About this exercise: If a line holds an image, leave the image out; write out everything else in the records exactly.

Record excerpts:

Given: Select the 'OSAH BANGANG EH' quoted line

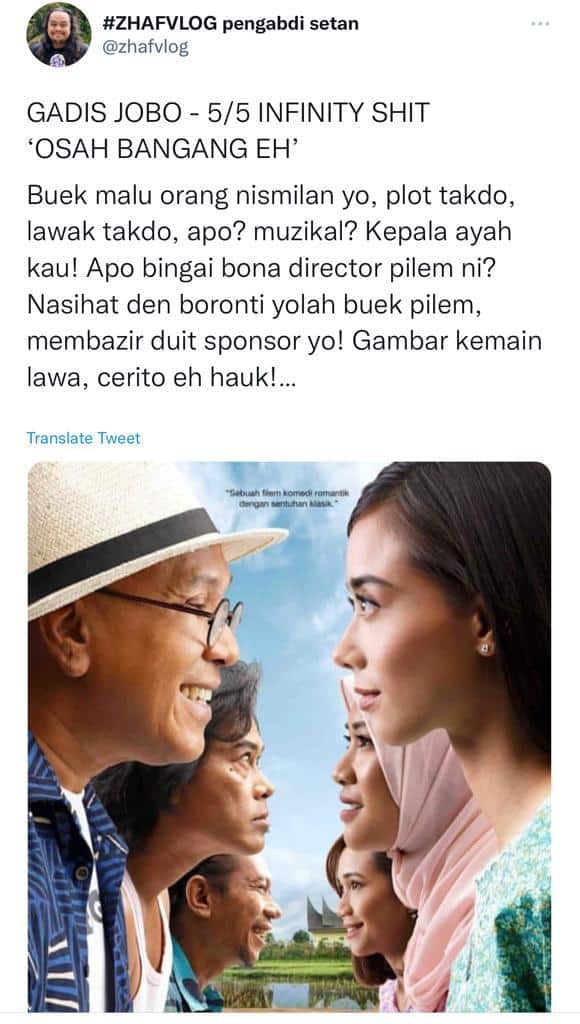Looking at the screenshot, I should 163,149.
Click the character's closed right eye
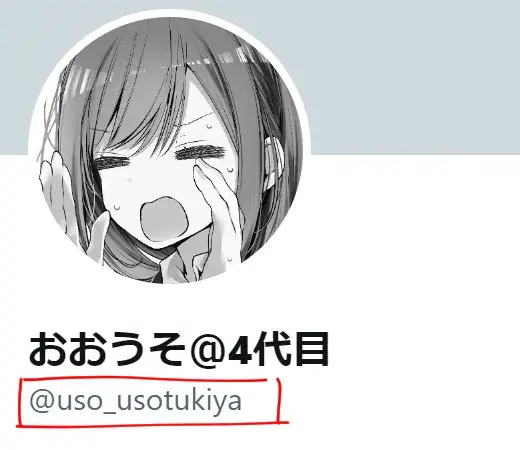Screen dimensions: 520x450 (x=200, y=152)
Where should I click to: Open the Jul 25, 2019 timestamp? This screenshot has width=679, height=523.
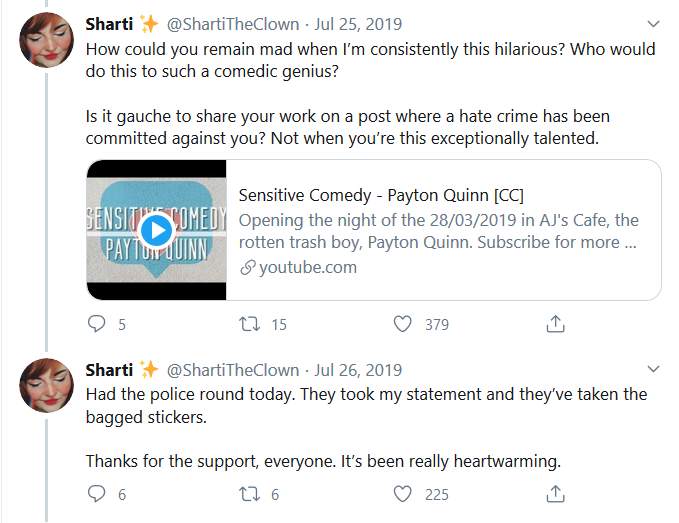click(358, 24)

Finished task:
Given: Select the 'OSAH BANGANG EH' quoted line

Looking at the screenshot, I should 163,149.
Click the character's closed right eye
Screen dimensions: 520x450 (x=200, y=152)
Where should I click to: Open the Jul 25, 2019 timestamp? This screenshot has width=679, height=523.
click(358, 24)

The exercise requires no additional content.